Michelle Obama watched an Oprah rerun in her hotel room Monday, hours before her big speech.
The “Cosby Show” cast had reunited to discuss how their sitcom gave the country its first glimpse at an educated, career-oriented black mom.
“Americans didn’t believe there were black families with two professionals,” she says. “Sometimes, I feel that people don’t believe I exist.”
After her speech, it would be tough not to believe in the authenticity of Michelle Obama. And after talking with her the next morning, I’m struck by how far we’ve come since 1992 when Hillary Rodham Clinton dissed half the women in America by saying, “You know, I suppose I could have stayed home and baked cookies.”
Obama gets the complicated tug between job and family, the ache of spending most of your days away from your kids.
While her own mom has said, “I got to stay home with my children,” the Princeton and Harvard grad made a very different choice.
“Initially, I had to go to work,” she said of the corporate law job she took to pay off college and law school loans.
“You were being offered a job that’s double what your parents ever made, and you have all that debt. So you take the job,” she said. “I didn’t know that I’d get there and feel empty.”
Obama switched to community outreach work, became a mom and tried cutting her hours to spend more time with her daughters.
“Part-time is a scam,” she said about the challenges of finding half-time child care and fully performing on the job.
I recognize, of course, that it was no coincidence — hours before Clinton’s speech on Tuesday — that the Obama campaign served up to a small group of female columnists the candidate’s wife who blows away even TV’s Clair Huxtable.

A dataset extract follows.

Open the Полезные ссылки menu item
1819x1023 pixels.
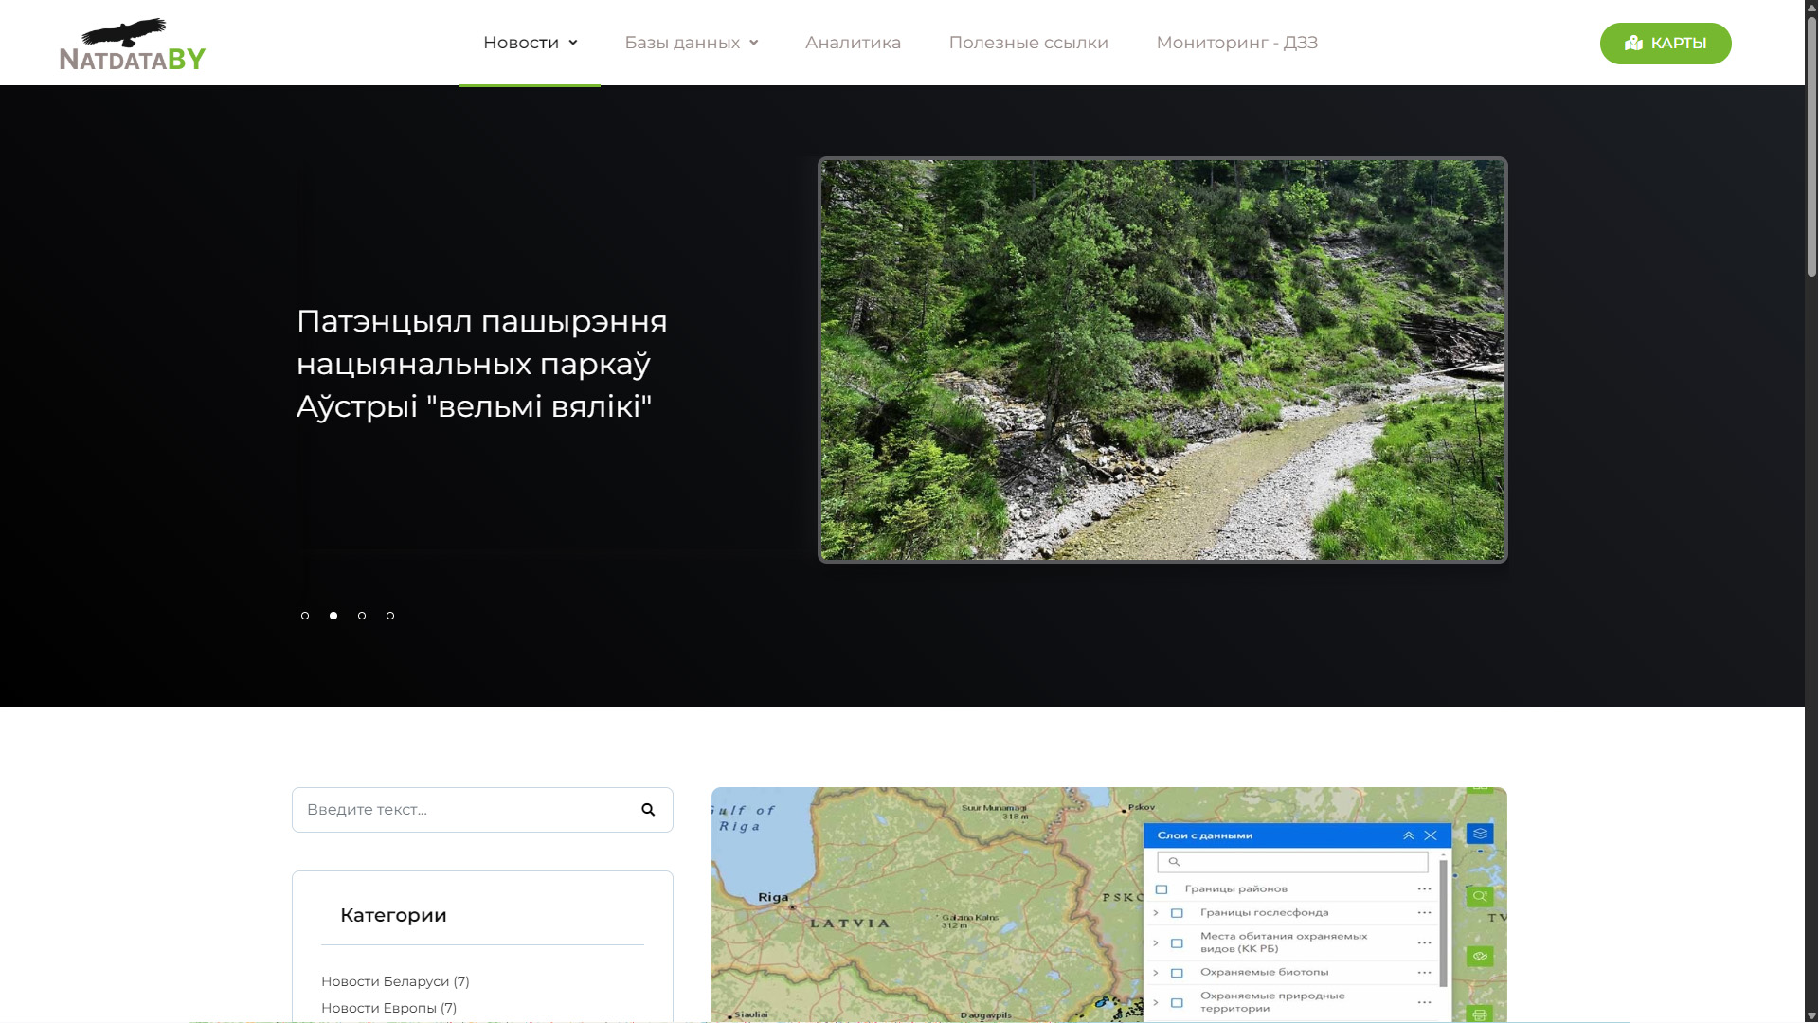[x=1028, y=43]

But that didn’t diminish her raw candor when she brought up a problem faced by all working moms I know, even if pride or feminism keeps them from admitting it.
“Guilt.
“I feel it every day I miss out on time with my girls.

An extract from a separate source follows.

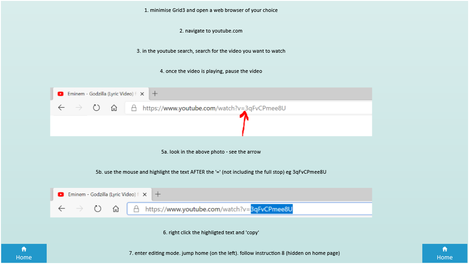
Task: Click the Home button at bottom left
Action: tap(24, 253)
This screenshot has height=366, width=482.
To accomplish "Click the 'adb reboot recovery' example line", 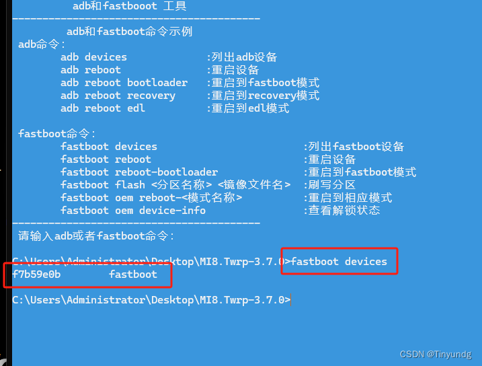I will coord(118,96).
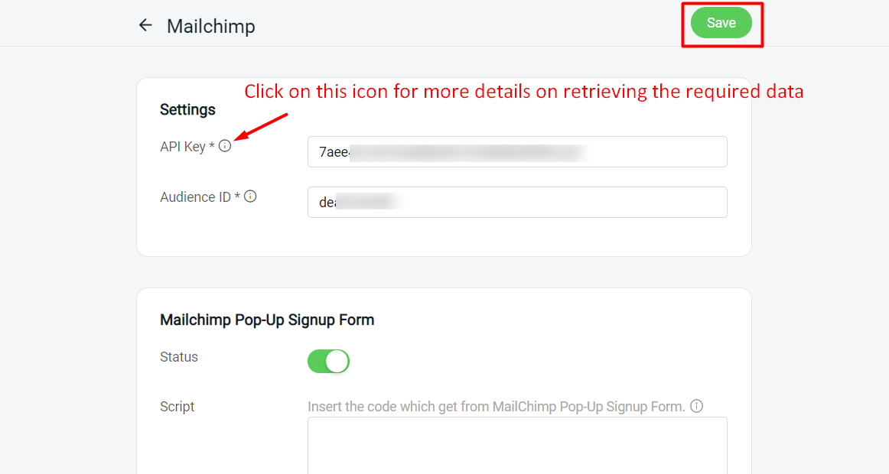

“I fully understand a person’s decision to walk away from career and money to take care of kids. And I understand a person who says, ‘My God, if I were home with kids all day I’d die.’
“I have felt both things,” she continued. “Women have moved to the next level, but we’re still caught.”
Some might hear her comments as mere spin scripted to lure women voters and preempt a cookie-baking debacle. But as a mom who works outside the home — and loves it — I know Michelle Obama’s ambivalence to be true.
Much has been said about her speech this week — her PR redemption, her girls, even her turquoise dress. But there was one moment that stood out.
It’s when she recalled, after she gave birth to their first daughter, her husband driving home from the hospital “inching along at a snail’s pace, peering at us anxiously through the rearview mirror, feeling the whole weight of her future in his hands.”
Any new parent has felt that sense of joy and responsibility and knows that the real work lasts long after the first car ride home.
Barack Obama accepts the Democrats’ nomination tonight to take the driver’s seat of our country. He seeks to carry the weight of our future in his hands. His hardest work, millions hope, starts Jan. 20.
To echo the words of his straight-shooting wife backstage before his debut at the 2004 convention: “Just don’t screw it up, buddy.”